Avv. Francesco Pandolfi
In ambiente militare, il diritto di denuncia non può essere soggetto, attraverso la minaccia della sanzione disciplinare, ad un filtro gerarchico.
Accade che Tizio, maresciallo con la qualità di specializzato comandante di motovedetta, impugna la sanzione disciplinare della consegna per 3 giorni inflittagli per essersi recato "presso l'autorità giudiziaria militare al fine di rappresentare fatti attinenti il servizio nel mancato rispetto dei rapporti gerarchici e senza informare il superiore diretto dell'avvenuto incontro con l'autorità giudiziaria"; inoltre, impugna il rigetto del ricorso gerarchico proposto avverso la suddetta sanzione ritenuto dal Comandante del Reparto Territoriale dei Carabinieri inammissibile perché presentato dal suo avvocato e non da lui direttamente.
Tizio segnala di aver presentato una denuncia orale alla Procura Militare per fatti attinenti all'organizzazione dei servizi navali ritenuti penalmente rilevanti, altresì di aver successivamente integrato detta denuncia indicando possibili abusi commessi dai responsabili della Stazione Scali Marittimi in merito ad un ingiustificato omesso servizio di polizia marittima nel porto di Napoli.
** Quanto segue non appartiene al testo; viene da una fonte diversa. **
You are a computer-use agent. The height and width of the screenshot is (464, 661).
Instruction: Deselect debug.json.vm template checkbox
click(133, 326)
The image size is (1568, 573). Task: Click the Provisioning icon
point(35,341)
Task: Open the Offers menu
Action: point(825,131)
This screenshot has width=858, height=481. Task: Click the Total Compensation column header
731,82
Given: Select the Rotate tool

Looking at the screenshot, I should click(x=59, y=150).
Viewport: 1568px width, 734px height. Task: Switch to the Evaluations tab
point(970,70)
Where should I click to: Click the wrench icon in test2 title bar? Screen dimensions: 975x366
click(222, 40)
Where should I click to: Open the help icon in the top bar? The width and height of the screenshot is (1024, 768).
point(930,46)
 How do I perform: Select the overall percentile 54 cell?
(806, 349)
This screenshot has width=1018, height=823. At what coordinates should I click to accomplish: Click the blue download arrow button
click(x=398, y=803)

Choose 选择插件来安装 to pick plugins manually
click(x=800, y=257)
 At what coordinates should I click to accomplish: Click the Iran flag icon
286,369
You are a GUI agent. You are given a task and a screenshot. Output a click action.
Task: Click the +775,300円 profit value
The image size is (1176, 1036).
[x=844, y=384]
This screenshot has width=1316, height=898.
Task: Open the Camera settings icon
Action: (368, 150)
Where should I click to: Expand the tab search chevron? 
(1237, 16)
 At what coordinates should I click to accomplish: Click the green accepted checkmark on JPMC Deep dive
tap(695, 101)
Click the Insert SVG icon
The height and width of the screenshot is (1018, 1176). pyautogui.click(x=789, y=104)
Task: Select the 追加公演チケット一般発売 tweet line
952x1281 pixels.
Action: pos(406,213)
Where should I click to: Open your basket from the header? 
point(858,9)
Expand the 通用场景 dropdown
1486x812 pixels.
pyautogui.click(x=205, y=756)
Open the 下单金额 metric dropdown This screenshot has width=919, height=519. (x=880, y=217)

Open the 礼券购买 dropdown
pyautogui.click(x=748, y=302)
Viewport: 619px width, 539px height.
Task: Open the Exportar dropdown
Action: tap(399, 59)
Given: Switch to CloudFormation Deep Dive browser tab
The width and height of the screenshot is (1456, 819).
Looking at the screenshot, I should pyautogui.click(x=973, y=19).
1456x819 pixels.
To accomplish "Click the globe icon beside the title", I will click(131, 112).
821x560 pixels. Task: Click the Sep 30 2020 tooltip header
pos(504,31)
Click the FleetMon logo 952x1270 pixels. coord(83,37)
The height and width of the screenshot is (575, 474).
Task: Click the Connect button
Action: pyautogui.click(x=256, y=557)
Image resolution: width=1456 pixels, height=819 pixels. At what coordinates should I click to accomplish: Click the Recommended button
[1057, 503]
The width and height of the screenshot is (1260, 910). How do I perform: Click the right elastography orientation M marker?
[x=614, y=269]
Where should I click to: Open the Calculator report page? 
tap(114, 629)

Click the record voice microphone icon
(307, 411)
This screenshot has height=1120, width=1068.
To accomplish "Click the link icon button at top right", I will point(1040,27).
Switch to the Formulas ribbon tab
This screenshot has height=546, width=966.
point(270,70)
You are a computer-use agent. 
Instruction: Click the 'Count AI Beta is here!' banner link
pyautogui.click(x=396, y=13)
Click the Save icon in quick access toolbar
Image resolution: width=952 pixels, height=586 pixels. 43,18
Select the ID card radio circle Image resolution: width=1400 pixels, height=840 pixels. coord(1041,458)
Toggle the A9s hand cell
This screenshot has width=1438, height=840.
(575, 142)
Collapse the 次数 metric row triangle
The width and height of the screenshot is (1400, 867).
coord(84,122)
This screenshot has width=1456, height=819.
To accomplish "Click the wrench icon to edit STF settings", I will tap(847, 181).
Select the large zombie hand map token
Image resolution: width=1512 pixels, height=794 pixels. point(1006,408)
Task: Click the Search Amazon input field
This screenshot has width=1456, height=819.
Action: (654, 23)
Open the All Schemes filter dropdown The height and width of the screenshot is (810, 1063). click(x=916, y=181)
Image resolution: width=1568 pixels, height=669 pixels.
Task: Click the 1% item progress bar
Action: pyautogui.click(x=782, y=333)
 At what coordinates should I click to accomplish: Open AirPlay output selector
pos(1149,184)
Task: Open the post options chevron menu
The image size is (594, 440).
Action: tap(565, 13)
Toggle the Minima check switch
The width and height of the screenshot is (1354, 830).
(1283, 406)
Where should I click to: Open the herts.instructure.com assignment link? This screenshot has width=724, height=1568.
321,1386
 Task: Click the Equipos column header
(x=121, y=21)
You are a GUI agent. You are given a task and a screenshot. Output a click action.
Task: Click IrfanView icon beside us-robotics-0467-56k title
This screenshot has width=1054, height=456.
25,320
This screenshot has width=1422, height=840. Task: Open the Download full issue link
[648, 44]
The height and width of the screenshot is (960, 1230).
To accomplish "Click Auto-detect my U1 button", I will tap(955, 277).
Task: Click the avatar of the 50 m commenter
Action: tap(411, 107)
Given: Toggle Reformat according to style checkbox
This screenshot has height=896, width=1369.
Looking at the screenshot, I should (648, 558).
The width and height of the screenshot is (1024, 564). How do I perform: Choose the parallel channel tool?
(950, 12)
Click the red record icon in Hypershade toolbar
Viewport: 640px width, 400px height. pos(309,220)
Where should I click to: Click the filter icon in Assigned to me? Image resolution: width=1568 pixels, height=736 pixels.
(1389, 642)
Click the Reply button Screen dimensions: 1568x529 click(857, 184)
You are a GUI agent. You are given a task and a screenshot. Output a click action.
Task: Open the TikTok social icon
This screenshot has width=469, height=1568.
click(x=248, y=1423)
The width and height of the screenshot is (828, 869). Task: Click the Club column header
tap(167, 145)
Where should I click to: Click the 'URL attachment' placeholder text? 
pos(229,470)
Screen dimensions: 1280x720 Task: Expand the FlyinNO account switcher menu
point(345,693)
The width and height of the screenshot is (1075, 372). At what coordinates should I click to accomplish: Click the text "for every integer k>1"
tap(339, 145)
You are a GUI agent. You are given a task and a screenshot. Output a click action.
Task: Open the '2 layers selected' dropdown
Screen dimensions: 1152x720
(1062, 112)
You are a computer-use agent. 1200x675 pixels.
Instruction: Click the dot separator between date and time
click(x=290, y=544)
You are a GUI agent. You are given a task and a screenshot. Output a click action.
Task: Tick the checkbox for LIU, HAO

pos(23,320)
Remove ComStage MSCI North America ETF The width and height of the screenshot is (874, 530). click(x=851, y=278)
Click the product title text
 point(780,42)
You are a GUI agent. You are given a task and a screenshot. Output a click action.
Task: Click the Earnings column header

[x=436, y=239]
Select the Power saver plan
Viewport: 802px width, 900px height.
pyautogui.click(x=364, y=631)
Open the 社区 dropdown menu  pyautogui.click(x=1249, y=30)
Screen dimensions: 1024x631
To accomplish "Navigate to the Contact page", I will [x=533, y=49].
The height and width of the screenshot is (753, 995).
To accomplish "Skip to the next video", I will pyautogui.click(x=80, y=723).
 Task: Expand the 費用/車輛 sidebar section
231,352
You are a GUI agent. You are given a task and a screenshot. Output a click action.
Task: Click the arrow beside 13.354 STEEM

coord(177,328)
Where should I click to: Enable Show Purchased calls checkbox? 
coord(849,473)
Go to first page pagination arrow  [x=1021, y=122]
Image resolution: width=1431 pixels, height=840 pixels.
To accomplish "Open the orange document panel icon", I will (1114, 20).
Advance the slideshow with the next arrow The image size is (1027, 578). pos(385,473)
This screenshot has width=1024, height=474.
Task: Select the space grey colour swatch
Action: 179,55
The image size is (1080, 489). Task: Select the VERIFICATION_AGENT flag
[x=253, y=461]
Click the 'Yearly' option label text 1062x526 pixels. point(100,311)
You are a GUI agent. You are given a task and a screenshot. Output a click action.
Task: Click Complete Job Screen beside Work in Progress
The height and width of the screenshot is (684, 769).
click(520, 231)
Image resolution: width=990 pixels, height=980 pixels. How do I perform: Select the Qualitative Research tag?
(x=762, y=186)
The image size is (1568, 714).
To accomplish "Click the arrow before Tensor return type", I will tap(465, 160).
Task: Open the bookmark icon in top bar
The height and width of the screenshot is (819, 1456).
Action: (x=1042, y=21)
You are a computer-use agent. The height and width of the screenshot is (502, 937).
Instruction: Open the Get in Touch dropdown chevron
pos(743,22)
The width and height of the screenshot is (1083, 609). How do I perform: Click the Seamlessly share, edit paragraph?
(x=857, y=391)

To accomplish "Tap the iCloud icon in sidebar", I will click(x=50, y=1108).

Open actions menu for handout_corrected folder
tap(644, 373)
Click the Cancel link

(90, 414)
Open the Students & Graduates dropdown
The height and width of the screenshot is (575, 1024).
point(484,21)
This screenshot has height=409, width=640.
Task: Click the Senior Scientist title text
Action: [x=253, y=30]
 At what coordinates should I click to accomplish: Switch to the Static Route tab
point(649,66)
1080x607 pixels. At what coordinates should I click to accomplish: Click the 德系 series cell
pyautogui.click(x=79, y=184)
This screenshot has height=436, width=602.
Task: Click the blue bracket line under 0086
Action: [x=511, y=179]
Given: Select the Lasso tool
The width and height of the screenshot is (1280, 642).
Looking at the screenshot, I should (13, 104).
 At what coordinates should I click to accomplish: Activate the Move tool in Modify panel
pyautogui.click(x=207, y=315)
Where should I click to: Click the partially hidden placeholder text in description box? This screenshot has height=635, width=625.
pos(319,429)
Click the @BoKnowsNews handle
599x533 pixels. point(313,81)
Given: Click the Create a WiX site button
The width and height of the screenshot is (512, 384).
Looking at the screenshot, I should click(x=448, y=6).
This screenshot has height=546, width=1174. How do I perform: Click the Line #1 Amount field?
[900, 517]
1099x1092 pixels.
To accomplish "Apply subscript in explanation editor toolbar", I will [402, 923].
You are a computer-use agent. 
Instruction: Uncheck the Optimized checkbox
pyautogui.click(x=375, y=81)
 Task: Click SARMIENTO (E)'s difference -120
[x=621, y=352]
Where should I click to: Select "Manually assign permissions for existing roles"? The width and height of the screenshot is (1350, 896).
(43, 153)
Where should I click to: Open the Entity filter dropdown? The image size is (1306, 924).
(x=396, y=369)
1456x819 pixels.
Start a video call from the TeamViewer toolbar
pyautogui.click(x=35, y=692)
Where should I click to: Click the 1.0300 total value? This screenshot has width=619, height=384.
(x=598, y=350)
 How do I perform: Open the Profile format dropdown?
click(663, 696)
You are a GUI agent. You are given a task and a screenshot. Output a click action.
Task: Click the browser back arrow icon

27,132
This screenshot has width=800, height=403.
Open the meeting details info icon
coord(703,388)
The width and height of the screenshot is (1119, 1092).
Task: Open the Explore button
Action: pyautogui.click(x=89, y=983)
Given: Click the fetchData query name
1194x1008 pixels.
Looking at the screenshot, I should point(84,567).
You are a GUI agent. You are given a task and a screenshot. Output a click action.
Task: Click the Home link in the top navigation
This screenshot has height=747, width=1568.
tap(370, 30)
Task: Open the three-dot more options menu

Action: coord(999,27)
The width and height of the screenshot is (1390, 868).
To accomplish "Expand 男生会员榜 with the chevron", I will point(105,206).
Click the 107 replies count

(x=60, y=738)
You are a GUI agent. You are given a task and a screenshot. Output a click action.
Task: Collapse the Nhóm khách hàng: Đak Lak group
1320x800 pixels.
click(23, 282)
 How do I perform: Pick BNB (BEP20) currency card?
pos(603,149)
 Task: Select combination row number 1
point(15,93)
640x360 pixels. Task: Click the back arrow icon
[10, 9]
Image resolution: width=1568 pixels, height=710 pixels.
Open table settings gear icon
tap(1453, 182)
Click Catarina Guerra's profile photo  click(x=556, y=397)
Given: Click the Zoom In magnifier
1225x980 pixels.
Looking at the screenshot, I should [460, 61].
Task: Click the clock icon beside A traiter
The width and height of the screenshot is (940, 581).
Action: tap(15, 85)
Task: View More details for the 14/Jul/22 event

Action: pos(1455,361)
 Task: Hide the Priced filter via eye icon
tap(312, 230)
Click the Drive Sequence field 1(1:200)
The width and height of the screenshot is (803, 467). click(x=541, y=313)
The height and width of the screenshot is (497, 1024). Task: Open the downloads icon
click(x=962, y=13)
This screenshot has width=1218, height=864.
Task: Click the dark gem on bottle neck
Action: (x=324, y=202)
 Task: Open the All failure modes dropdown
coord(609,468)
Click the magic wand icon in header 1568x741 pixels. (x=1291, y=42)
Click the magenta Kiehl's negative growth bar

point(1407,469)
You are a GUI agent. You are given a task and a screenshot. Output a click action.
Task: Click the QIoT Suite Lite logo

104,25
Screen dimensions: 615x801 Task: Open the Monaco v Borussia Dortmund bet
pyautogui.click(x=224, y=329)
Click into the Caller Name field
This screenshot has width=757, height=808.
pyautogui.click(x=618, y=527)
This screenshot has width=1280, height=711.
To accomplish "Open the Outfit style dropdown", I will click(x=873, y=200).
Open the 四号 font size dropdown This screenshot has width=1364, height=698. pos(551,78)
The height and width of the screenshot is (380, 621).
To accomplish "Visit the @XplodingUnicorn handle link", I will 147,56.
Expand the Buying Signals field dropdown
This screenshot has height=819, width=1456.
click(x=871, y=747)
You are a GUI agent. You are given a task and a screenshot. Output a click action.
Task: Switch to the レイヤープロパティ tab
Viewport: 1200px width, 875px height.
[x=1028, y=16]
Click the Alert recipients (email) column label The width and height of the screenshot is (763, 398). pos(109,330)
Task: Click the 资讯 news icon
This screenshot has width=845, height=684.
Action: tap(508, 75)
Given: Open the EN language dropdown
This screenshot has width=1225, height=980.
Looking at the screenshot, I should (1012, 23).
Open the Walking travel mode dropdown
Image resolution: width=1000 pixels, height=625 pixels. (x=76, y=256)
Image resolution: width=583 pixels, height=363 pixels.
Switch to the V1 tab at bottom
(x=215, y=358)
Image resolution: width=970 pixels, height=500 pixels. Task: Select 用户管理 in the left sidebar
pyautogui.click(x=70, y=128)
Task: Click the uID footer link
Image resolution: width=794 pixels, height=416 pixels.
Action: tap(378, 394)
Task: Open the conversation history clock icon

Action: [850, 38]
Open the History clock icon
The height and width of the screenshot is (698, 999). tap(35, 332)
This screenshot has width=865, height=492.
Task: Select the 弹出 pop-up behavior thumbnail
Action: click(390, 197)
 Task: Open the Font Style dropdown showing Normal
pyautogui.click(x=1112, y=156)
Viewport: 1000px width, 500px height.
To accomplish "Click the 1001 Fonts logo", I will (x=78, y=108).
A parte la questione della modalità di presentazione del ricorso, rispetto alla quale il Tar Napoli ( sentenza n.3158/14 ) ritiene sufficiente rilevare che l'atto risulta sottoscritto personalmente dall'interessato, ancorché congiuntamente con il difensore, ciò che appare importante è la vicenda della sanzione.
Orbene, a prescindere dall'effettiva veridicità delle circostanze segnalate all'autorità giudiziaria, è lampante che il ricorrente ha esercitato un proprio diritto di denunciare sotto la propria personale responsabilità (penale e/o disciplinare sotto altri profili) fatti ritenuti delittuosi.
Nella fattispecie non si tratta di "una relazione di servizio e disciplinare" che doveva essere inoltrata per via gerarchica, ma dell'espressione di un diritto di denuncia che non può essere soggetto, attraverso la minaccia della sanzione, ad una sorta di filtro gerarchico.
Una diversa interpretazione condurrebbe alla inaccettabile conclusione che il militare venuto a conoscenza di un reato in qualche modo connesso al servizio che espleta, non potrebbe denunciarlo dovendo rivolgersi esclusivamente agli organi interni gerarchicamente sovraordinati.
Tanto più nelle ipotesi in cui, come nel caso di specie, il fatto ritenuto penalmente rilevante coinvolge in qualche modo proprio l'operato e il comportamento dei superiori gerarchici.
Evidente, per le ragioni che precedono (che rivestono carattere assorbente), l'illegittimità della sanzione inflitta non potendo il regolamento disciplinare militare essere interpretato e applicato nei termini in cui lo ha fatto l'amministrazione nella fattispecie analizzata dal Tar con la sentenza citata.